■ **TASK BRIEF**
Can you reproduce the forum thread about the vintage motorhome below, word for word and in full?

■ **EXCERPT**
# Our "Meth Lab"



## Dialer (Oct 27, 2017)

Bought a vintage 1992 30 foot "Challenger" motorhome a few months ago basically on a whim.  Had never even owned a pop-up, but have been blessed with this monstrosity!  It has a Chevy 454 engine with 115,000 miles on the odometer.  Sounds CRAZY right?!?  
   Well, I bought it from a really meticulous gentlemen that answered all of my questions just right, and showed me Everything working like new, as well as a few thousand in new parts and professional repairs.  We've had it out on 2 trips so far, and she performed flawlessly, although the 5.1 mpg we got was not quite expected.  We were pulling a trailer with 2 motorcycles though.  We don't care about the mpg as we really never go over 100 miles from home and probably never will.   Very happy with our purchase!!!


----------



## Dr. Strangelove (Oct 27, 2017)

Wow, sounds like a great buy.


----------



## MudDucker (Oct 28, 2017)

Had great fun when I owned a motorhome.  As long as you use it often and keep it up, should give many years of good service.


----------



## 3ringer (Oct 29, 2017)

It looks great. Now go make some memories


----------



## T-N-T (Oct 30, 2017)

Awesome!
I agree though, keep it rolling and not parked


----------



## Fuzzy D Fellers (Oct 31, 2017)

Congrats hope yawl continue to enjoy the motorhome.

■ **COLLECTED DATA**
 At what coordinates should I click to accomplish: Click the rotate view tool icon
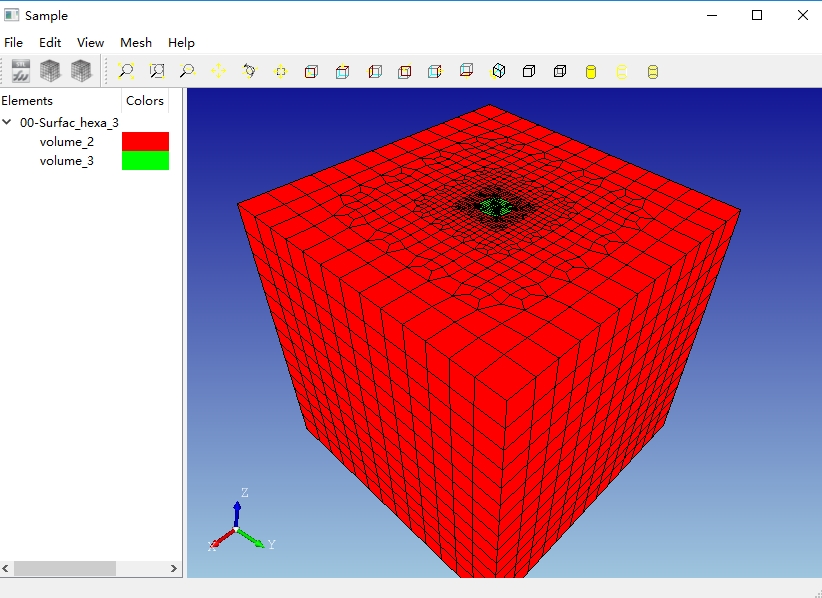tap(249, 71)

■ **RESULT BELOW**
# Our "Meth Lab"



## Dialer (Oct 27, 2017)

Bought a vintage 1992 30 foot "Challenger" motorhome a few months ago basically on a whim.  Had never even owned a pop-up, but have been blessed with this monstrosity!  It has a Chevy 454 engine with 115,000 miles on the odometer.  Sounds CRAZY right?!?  
   Well, I bought it from a really meticulous gentlemen that answered all of my questions just right, and showed me Everything working like new, as well as a few thousand in new parts and professional repairs.  We've had it out on 2 trips so far, and she performed flawlessly, although the 5.1 mpg we got was not quite expected.  We were pulling a trailer with 2 motorcycles though.  We don't care about the mpg as we really never go over 100 miles from home and probably never will.   Very happy with our purchase!!!


----------



## Dr. Strangelove (Oct 27, 2017)

Wow, sounds like a great buy.


----------



## MudDucker (Oct 28, 2017)

Had great fun when I owned a motorhome.  As long as you use it often and keep it up, should give many years of good service.


----------



## 3ringer (Oct 29, 2017)

It looks great. Now go make some memories


----------



## T-N-T (Oct 30, 2017)

Awesome!
I agree though, keep it rolling and not parked


----------



## Fuzzy D Fellers (Oct 31, 2017)

Congrats hope yawl continue to enjoy the motorhome.